Les sanctuaires Taula de Minorque, dont la construction a atteint un sommet autour de -1 000 et qui sont orientées d'un côté ou de l'autre du Sud, étaient destinés à faire face à la Croix du Sud (comme les temples, beaucoup plus anciens, de Malte) et aux étoiles suivantes très brillantes alpha Cen et bêta Cen. Pour Ptolémée, la Croix du Sud faisait partie du Centaure, constellation du nom de Chiron qui dans la mythologie grecque a enseigné la médecine au dieu de la médecine. Ceci suggère que les taulas étaient des lieux de guérison.

 

 

À Majorque aussi il y avait une culture talaiotique, mais aucune taula comme on en trouve à Minorque. Minorque est très plate, et de presque tous les villages talaiotiques il aurait été possible de trouver quelque part un lieu qui donnait une bonne vue sur le Sud et la Croix du Sud. Mais Majorque est montagneuse, et si les taulas avaient en effet pour but de faire face à cette croix, cela expliquerait leur absence de Majorque.

Les sanctuaires, à ciel ouvert, où les sacrifices de moutons, de chèvres et de porcs avaient régulièrement lieu, sont dispersés partout dans l'île, dans les plaines ainsi que dans les montagnes, et à la fois proche de la côte et à l'intérieur. Certains, comme Son Mari, étaient isolés ; d'autres, comme S'Illot, étaient à l'intérieur de villages ; d'autres encore (comme Capocorb d'en Jaqueto et Es Pedregar) faisaient partie d’installations plus vastes et complexes. Un trait curieux de la scène de Majorque est l'existence de paires de sanctuaires faisant face à des directions opposées. Sur 15 sanctuaires, 10 font face entre 121° et 168°, et les 5 autres entre 188° et 228°, ce qui peut être considéré comme deux octants, un dans lequel certaines étoiles se levaient et l'autre où les mêmes étoiles se couchaient. La constellation Centaurus mérite une attention particulière.
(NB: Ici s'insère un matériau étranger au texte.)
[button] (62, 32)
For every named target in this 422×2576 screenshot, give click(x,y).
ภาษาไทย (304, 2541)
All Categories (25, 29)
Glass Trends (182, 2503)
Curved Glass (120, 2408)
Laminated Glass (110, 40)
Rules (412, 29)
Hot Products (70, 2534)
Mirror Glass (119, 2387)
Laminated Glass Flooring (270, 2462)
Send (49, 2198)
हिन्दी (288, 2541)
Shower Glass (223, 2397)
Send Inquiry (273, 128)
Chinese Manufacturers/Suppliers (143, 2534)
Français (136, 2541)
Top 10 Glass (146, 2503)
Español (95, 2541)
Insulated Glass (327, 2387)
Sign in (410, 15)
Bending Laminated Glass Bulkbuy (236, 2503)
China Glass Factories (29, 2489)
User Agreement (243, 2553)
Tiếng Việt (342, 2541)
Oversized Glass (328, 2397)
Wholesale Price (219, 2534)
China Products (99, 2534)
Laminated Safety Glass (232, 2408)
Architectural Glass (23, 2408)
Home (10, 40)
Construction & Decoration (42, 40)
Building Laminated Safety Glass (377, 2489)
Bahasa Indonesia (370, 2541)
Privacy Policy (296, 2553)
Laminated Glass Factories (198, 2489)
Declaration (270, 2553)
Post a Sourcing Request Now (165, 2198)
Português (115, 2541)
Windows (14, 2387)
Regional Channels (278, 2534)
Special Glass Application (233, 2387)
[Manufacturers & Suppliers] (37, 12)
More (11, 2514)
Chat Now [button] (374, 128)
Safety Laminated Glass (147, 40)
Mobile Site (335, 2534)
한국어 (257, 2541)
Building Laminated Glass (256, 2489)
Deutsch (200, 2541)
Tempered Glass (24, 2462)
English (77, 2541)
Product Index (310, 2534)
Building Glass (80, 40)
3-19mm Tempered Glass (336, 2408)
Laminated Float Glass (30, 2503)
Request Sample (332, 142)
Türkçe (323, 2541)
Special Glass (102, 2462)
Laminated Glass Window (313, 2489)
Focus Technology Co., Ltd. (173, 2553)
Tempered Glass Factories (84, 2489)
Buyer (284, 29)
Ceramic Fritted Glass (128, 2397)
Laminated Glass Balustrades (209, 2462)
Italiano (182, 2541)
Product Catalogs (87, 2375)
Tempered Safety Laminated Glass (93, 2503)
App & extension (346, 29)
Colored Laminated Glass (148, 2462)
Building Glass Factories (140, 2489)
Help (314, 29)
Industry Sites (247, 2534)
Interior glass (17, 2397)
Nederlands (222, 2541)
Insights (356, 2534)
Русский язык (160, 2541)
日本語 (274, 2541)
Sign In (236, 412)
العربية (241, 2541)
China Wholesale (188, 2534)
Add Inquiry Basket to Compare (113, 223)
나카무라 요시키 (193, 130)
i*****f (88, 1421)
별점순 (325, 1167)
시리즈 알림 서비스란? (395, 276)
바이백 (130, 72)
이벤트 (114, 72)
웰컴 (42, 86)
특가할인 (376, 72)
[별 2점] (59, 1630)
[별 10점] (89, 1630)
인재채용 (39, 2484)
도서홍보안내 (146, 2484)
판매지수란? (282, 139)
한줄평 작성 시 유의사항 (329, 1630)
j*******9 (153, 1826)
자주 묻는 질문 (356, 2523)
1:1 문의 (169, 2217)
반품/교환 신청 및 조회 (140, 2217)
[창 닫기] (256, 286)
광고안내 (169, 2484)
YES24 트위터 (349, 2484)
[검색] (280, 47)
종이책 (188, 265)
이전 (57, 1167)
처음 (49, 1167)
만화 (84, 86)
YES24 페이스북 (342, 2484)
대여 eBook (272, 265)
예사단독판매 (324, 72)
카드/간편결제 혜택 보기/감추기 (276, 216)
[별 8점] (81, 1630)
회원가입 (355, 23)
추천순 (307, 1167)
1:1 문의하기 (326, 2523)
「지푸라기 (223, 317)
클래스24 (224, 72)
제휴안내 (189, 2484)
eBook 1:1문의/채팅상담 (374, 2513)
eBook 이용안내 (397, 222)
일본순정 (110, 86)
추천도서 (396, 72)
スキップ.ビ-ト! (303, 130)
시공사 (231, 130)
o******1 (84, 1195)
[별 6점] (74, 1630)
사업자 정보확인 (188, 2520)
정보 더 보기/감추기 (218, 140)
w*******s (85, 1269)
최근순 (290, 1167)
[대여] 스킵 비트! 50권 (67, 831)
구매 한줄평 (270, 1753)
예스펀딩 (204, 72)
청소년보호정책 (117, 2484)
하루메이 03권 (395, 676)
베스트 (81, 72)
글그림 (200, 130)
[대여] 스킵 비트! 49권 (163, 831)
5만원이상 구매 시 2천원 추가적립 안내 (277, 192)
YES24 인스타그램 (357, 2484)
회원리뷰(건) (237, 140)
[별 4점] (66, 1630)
Les temples de Majorque ont 500-700 ans de plus que ceux trouvés à Minorque. À cette date, la Croix du Sud avait plongé en-dessous de l'horizon Sud et n'était plus visible. Centaurus, cependant, était visible et sa position dans le ciel était similaire à celle détenue plus tôt par la Croix du Sud. Centaurus devint alors l'objet de l'orientation des temples en l'absence de la longue tradition d'orienter l'architecture au Sud de la Croix du Sud.

 

Sur certains monuments, on remarque des colliers à rangs multiples gravés. Ces parures sont apparentées aux ornements pectoraux (lunules, croissants formés de coulants multiforés, hausse-cols) qui étaient à la mode sur un vaste territoire, de l'Angleterre à la Méditerranée orientale et de l'Espagne à l'Europe centrale, dès l'époque du Bronze Moyen. Parmi ces parures caractéristiques, il semble qu'une catégorie spéciale, qui, jusqu'à présent, est limitée géographiquement aux Baléares, peut être rapprochée des colliers des statues-menhirs du Haut-Languedoc. En particulier, les exemplaires de Son Foradat (San Lorenzo de Carďesar, Majorque) et de Lloseta (Majorque, également) présentent d'étroites analogies avec les colliers des statues-menhirs du Haut-Languedoc [ces colliers massifs, en bronze, sont à 4, 7, 9 et 12 rangs ; les appendices terminaux des colliers majorquins semblent être représentés sur la face arrière de certaines statues-menhirs (Les Montels, Mas d'Azaïs, Frescaty, Saint-Sernin)]. Or, les deux exemplaires des Baléares proviennent de dépôts qui sont bien datés de l'extrême fin de l'Âge du Bronze, comme l'indiquent les épées à poignée pleine qui les accompagnent. Ces épées sont, en effet, identiques à celles de la célèbre trouvaille de l'estuaire de Huelva et ne sont donc pas antérieures à -750. Sans doute toutes ces pièces de comparaison sont bien éloignées dans l'espace de nos statues-menhirs ; mais il ne faut pas oublier que Huelva, tout comme les Baléares, appartient à la province occidentale (atlantique) du Bronze Final.